そして私に言葉を理解させるような間を与えて、諭すような言葉を告げた唇はチュッと首筋を3か所程口づけて印象を強める。
その彼らしい空気の作り方と甘えているんだか甘えさせようとしているんだかの絶妙な感覚に見事乗せられ目を細めた。
そんなタイミングも計ってか、そろそろ私が言葉の意味を自分で染み込ませたと判断しての続き。
「千麻ちゃんの【ものさし】は他人から見たら大きすぎて測りきれない。いつだって自分に厳しくて・・・そして自分でその縛りにがんじがらめになって」
「・・・・・性格です。仕事の上での向上ではその縛りが成長の糧になる」
「そっ、・・・仕事なら・・ね。だからこそ俺は千麻ちゃんを見初めて専属秘書にしたんだから」
「・・・・光栄な事です」
「いえいえ、」
ニッと笑った彼の唇がとうとう頬に触れてきて、啄ばむ様に耳元に移動すると耳朶を甘噛みしてくる。
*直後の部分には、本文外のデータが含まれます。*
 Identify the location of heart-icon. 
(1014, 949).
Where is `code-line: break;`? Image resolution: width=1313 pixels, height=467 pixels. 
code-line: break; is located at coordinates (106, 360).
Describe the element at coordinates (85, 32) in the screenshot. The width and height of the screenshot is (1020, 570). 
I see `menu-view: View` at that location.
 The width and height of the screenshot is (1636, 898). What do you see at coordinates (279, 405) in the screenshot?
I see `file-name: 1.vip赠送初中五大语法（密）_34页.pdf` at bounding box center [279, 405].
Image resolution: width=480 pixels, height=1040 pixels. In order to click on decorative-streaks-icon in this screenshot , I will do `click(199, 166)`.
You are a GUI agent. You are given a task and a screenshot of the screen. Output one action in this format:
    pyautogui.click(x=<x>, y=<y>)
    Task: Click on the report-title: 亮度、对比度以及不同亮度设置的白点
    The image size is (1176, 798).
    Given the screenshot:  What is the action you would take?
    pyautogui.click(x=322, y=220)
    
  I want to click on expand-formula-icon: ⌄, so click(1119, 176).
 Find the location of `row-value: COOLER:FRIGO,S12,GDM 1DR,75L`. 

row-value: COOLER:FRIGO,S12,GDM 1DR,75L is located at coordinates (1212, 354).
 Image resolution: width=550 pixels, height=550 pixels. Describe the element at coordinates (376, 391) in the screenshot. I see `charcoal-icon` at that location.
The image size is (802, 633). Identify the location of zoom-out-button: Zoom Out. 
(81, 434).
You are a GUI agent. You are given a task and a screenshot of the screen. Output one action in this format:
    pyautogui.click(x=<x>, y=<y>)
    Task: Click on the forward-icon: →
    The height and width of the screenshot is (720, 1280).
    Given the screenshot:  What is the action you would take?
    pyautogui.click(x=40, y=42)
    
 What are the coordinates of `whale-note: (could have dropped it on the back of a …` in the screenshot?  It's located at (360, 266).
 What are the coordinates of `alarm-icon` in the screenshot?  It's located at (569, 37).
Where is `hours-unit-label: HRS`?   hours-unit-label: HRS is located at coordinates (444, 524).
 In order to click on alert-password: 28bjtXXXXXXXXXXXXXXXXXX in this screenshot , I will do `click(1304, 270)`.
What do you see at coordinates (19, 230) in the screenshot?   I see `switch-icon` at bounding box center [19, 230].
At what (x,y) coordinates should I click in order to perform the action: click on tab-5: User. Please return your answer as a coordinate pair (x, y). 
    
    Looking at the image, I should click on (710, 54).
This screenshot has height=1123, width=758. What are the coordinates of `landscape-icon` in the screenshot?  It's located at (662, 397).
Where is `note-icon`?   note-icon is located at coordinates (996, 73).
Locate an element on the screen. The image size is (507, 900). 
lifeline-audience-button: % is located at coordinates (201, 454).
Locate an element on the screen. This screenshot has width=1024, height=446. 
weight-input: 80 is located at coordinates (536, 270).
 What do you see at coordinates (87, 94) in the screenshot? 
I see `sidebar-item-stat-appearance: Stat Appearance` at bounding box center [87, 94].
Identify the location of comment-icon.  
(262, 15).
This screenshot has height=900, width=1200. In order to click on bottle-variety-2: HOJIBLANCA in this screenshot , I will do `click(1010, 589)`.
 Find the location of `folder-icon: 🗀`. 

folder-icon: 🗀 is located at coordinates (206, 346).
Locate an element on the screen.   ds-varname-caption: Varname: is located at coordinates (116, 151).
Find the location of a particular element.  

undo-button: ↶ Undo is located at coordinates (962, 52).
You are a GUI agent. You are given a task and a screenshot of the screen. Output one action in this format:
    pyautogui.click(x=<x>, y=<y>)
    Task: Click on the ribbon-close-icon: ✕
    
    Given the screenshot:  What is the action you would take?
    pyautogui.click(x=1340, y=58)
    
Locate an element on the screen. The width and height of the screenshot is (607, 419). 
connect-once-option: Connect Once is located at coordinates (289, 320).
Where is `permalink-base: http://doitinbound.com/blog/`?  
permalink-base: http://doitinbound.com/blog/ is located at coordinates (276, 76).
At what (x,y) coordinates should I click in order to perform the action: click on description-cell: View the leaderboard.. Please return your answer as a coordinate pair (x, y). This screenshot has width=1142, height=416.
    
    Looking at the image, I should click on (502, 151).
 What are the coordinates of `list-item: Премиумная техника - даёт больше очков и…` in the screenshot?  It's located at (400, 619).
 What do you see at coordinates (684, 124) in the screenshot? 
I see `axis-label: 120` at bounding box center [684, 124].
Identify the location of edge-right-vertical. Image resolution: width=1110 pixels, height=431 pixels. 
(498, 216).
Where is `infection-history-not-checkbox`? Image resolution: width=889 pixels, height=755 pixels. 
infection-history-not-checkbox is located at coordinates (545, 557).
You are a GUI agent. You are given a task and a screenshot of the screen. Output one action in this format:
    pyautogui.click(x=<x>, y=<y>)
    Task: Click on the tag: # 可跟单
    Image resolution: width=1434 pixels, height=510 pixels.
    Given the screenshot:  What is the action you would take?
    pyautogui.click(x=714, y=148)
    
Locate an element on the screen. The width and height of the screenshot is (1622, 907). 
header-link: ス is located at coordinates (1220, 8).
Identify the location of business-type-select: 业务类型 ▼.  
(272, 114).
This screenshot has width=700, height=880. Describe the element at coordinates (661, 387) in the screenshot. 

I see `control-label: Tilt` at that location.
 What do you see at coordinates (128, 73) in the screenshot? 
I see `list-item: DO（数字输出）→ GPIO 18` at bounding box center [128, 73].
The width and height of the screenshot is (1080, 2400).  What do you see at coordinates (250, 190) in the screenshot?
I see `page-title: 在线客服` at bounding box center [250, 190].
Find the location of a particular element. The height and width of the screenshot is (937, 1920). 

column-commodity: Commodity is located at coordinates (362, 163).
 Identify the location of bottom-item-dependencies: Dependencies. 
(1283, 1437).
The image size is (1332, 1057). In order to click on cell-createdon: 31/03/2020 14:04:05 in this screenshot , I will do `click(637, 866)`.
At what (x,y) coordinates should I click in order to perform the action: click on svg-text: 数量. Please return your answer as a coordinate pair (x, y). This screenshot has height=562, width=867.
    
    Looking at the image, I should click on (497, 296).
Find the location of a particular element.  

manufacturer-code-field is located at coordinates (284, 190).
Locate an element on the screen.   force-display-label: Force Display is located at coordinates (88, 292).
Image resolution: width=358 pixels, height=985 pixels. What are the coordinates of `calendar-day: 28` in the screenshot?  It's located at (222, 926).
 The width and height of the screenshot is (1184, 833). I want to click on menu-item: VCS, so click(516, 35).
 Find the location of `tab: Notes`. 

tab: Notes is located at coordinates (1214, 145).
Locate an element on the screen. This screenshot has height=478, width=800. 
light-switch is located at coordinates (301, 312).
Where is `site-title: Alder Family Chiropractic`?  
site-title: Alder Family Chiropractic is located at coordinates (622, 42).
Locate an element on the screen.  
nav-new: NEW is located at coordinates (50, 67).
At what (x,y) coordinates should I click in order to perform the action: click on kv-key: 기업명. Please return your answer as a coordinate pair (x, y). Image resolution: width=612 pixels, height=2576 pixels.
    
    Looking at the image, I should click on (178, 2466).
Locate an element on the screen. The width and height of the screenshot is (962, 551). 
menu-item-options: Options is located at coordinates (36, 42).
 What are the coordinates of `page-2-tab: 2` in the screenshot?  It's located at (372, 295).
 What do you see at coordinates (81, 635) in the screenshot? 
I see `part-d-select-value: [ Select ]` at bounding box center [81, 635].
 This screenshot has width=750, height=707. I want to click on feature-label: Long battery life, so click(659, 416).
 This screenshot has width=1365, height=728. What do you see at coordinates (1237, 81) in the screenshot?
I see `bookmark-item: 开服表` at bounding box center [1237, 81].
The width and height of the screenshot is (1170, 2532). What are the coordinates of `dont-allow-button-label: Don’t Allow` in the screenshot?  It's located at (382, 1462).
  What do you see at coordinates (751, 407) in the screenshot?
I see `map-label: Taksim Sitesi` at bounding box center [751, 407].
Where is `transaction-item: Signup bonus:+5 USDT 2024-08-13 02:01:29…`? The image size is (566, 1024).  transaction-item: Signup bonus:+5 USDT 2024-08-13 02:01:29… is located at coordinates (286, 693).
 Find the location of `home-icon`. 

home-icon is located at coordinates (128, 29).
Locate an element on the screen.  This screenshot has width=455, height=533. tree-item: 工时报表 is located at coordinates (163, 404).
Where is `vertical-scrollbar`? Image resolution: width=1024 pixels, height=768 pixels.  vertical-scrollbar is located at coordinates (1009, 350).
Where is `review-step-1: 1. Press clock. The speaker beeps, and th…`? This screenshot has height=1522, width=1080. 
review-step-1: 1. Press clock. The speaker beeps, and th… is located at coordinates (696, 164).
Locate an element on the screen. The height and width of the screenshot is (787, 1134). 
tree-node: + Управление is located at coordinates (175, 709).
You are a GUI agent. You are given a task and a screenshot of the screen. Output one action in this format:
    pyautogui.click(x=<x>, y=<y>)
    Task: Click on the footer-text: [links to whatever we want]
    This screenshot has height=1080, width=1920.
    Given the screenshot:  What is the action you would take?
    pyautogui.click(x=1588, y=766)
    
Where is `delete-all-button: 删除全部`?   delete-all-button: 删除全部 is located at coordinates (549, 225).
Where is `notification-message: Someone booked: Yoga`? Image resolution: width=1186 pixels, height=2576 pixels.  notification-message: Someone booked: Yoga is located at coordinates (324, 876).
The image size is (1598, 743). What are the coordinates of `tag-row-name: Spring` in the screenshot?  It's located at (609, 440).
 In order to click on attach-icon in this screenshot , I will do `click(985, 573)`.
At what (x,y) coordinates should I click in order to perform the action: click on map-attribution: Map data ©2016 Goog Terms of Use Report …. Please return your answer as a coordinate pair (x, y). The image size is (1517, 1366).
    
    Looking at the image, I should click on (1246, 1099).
「ねぇ、・・・夫婦って、・・家族って、仕事じゃないよ」
「・・・契約で結婚した経験ありの私達なのにそう言いますか?」
「だから・・・バツイチでしょ?」
クスッと響く彼の声に皮肉は無い。
責めているわけではないと自然に感じて素直に言葉を聞き入れる。
「完璧じゃなくていいんだよ」
「・・・」
「家族や愛情に完璧な形や答えなんてなくて、・・・いつだってみんな手探りに迷走してるんだよ」
「・・・答えのない物は・・・恐い」
「でも、・・・世の中ほとんどがそうでしょう?恐いけど・・・だから楽しくもあるんじゃない」
「っ・・・でも、・・でも・・・、私は、・・・愛情ある母親になれるでしょうか?
今だって・・、こうしてグダグダ悩んで迷って、今にも産まれそうな張りに怯えて、」
産むのが恐い。
産まれるのが恐い。
そんな事を考えて迷っている自分は愛情薄い女なんじゃないかと切なくて。
耐えきれない。と、目蓋を下ろすと耳に入りこんだ彼の吐く息。
呆れられたのだろうか?
彼が言った通り、がんじがらめの私の悩み。
優しく穏やかに的を得た言葉を紡いで、彼なりに私の心を軽くしてくれようとしていたのに。
情けない。
自分でそう悲観的になってしまうから彼の表情を確認する事も出来ず。
せっかく作ってくれたホットミルクが私のどうしようもない悩みの間に冷めた事すら悲しくなる。